Ti ricordi cose che avevo dimenticato di averti detto: ne fai sfoggio con una progettualità comica dalla quale non mi sento offesa. I capelli risciacquati con l’acqua fredda ché così sono più lucidi, l’amore per la sabbia anche quella che si attacca, il mio primo orsacchiotto, con gli occhi ricamati, scelto per questo, perché mia madre ci teneva non fossero di plastica.

Di te non ho collezionato tanto, erano anni rapaci e mi prendevo tutto, più che conservare. La mania del ricordo è venuta dopo.

Però mi piace questo esserci presi senza pensarci, si addiceva incredibilmente ai tempi, alle cose che stavano per cambiare ma erano ancora ferme, al mare che era sempre a portata di mano, all’inesperienza che lasciava il posto ad una conoscenza tecnica e precisa mentre i sentimenti se ne stavano buoni.

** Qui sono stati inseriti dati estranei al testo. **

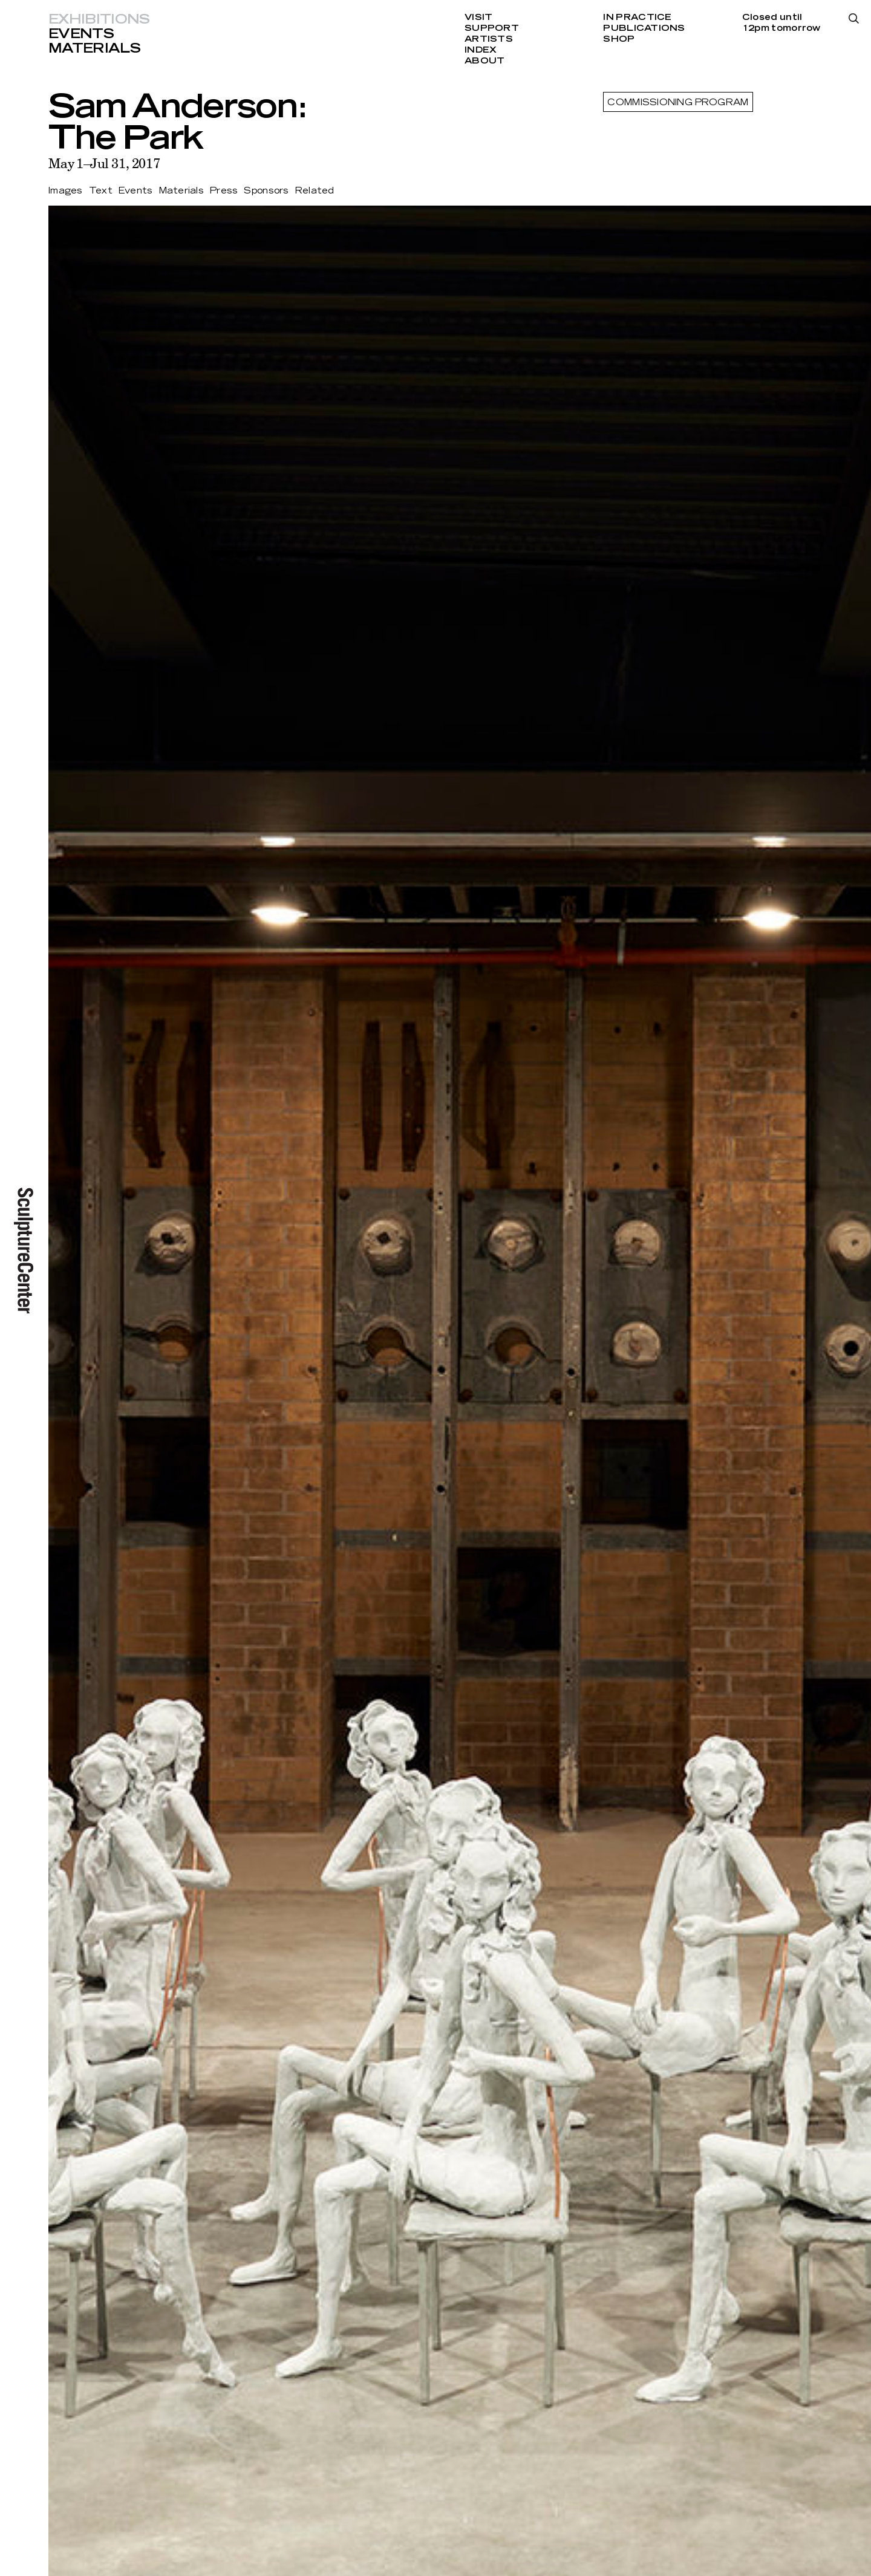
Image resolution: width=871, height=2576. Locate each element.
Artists (489, 39)
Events (81, 34)
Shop (618, 39)
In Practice (637, 17)
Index (481, 50)
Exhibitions (99, 19)
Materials (94, 48)
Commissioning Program (677, 103)
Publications (644, 28)
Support (492, 28)
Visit (478, 17)
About (484, 61)
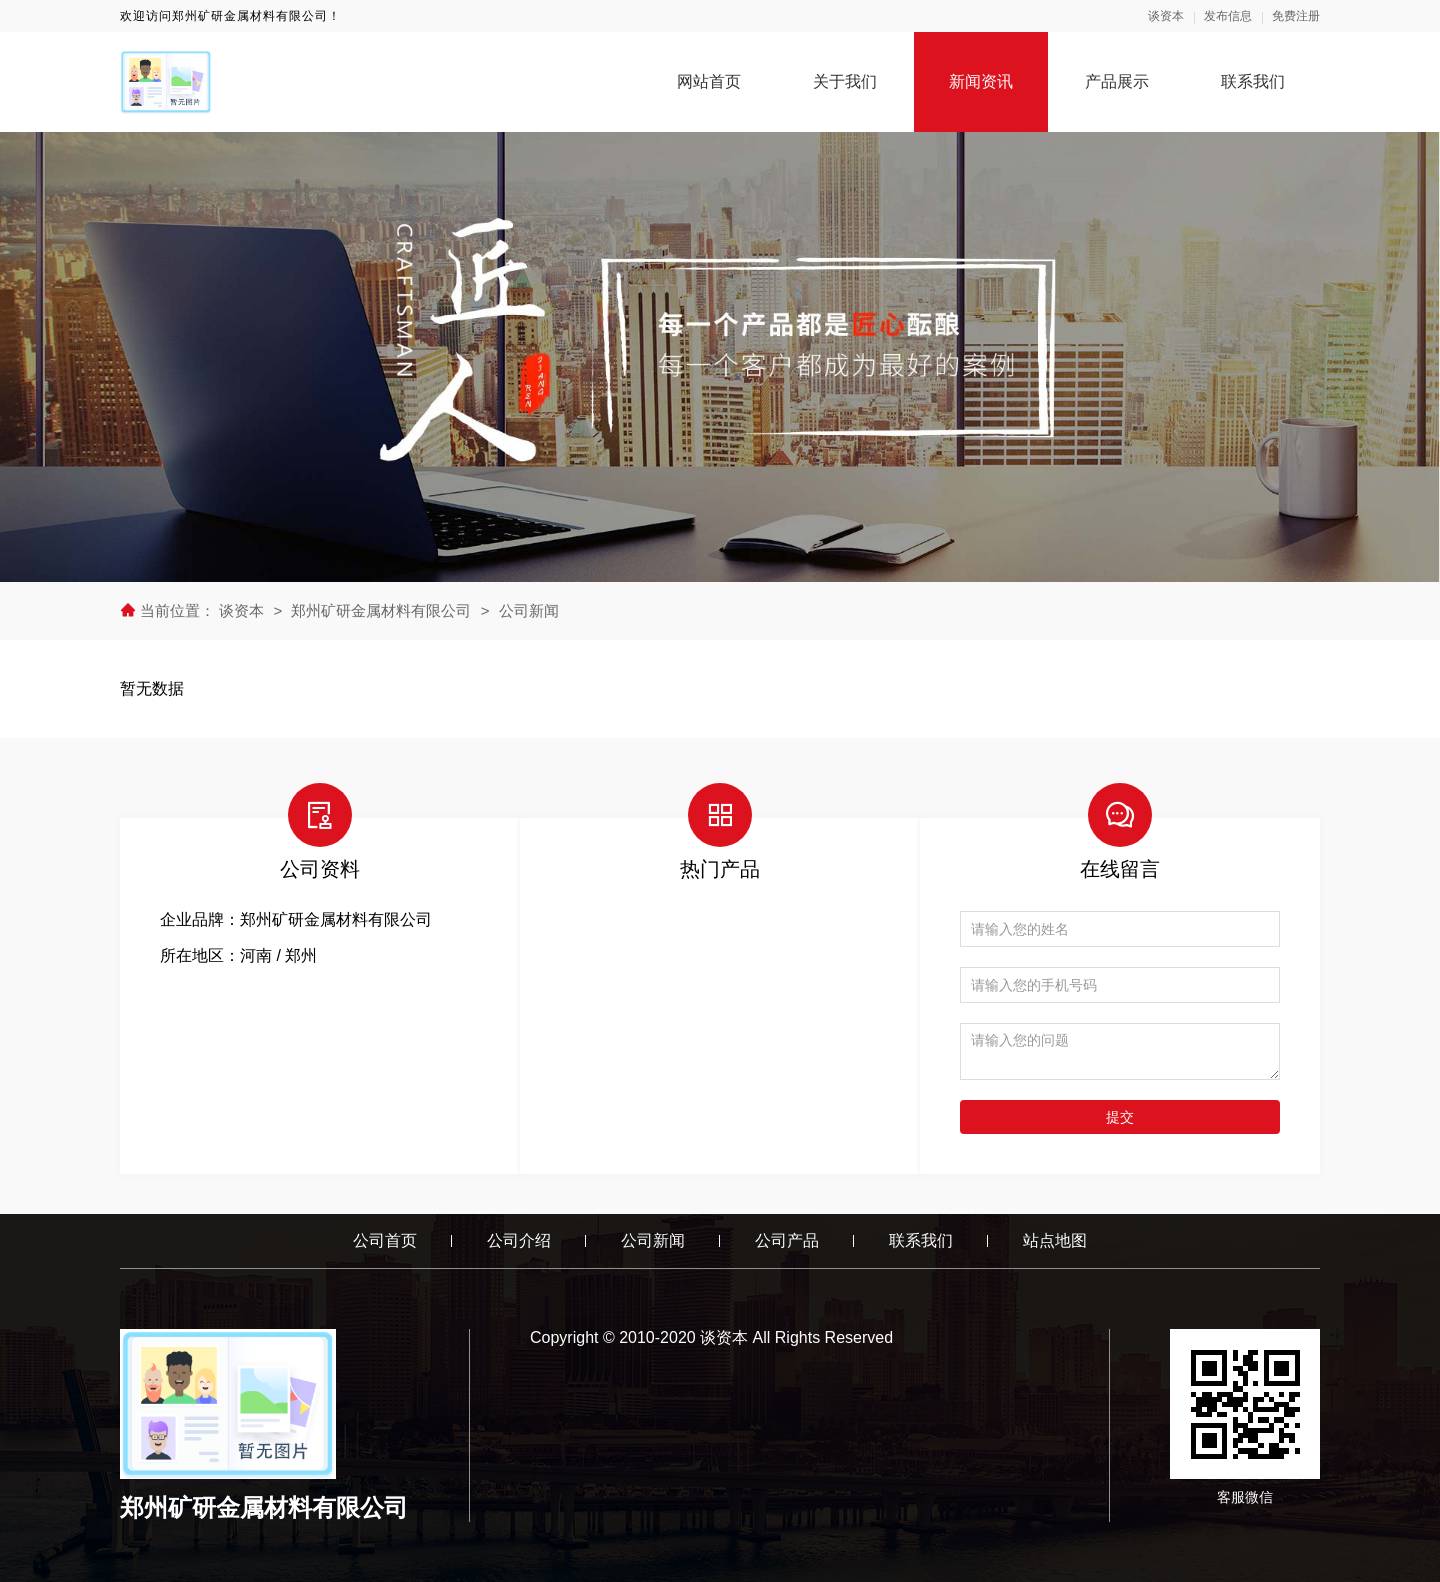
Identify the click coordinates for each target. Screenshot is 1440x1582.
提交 (1120, 1117)
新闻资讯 (981, 81)
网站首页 (709, 81)
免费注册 (1296, 16)
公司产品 (787, 1240)
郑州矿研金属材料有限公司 (381, 610)
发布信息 (1228, 16)
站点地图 (1055, 1240)
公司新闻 (529, 610)
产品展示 (1117, 81)
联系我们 (1253, 81)
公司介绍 (519, 1240)
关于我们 (845, 81)
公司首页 (385, 1240)
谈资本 (1166, 16)
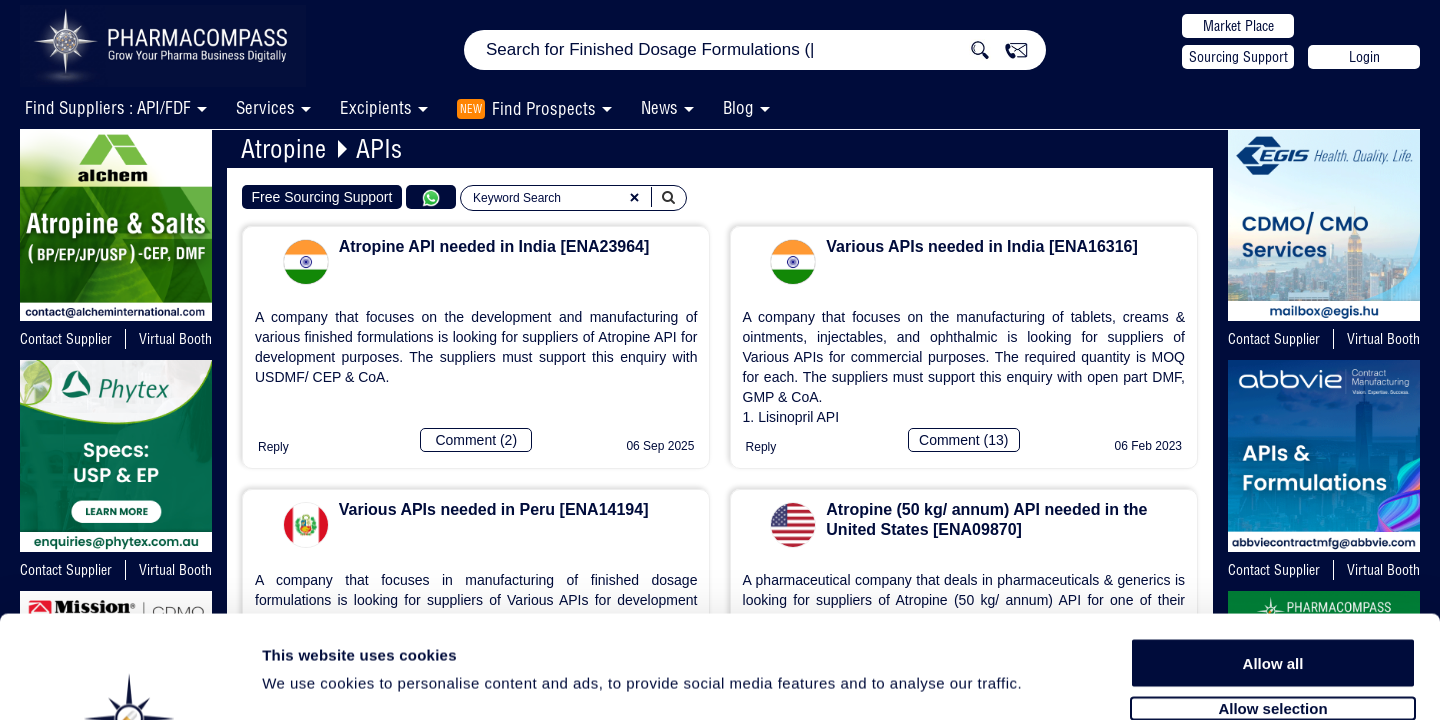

L’immobilità di quel periodo, che di lì a pochi mesi avrei lavato via come la peggiore delle colpe, risuona tutta nel racconto della tua serata. Il ti lascio, domani devo lavorare è una promessa che non mi convince.

E infatti.

Stai con qualcuno? (Me lo chiedi sempre)

Sì.

Ma sempre quella cosa strana là?

No.

Questo non ti nasconde? (Vorrei chiederti se l’ho usato io quello specifico verbo, ma temo che ogni risposta possibile mi farebbe male.)

Non mi ostenta e non mi nasconde.

Buono, no?

Qui lavano le strade con una frequenza esasperata.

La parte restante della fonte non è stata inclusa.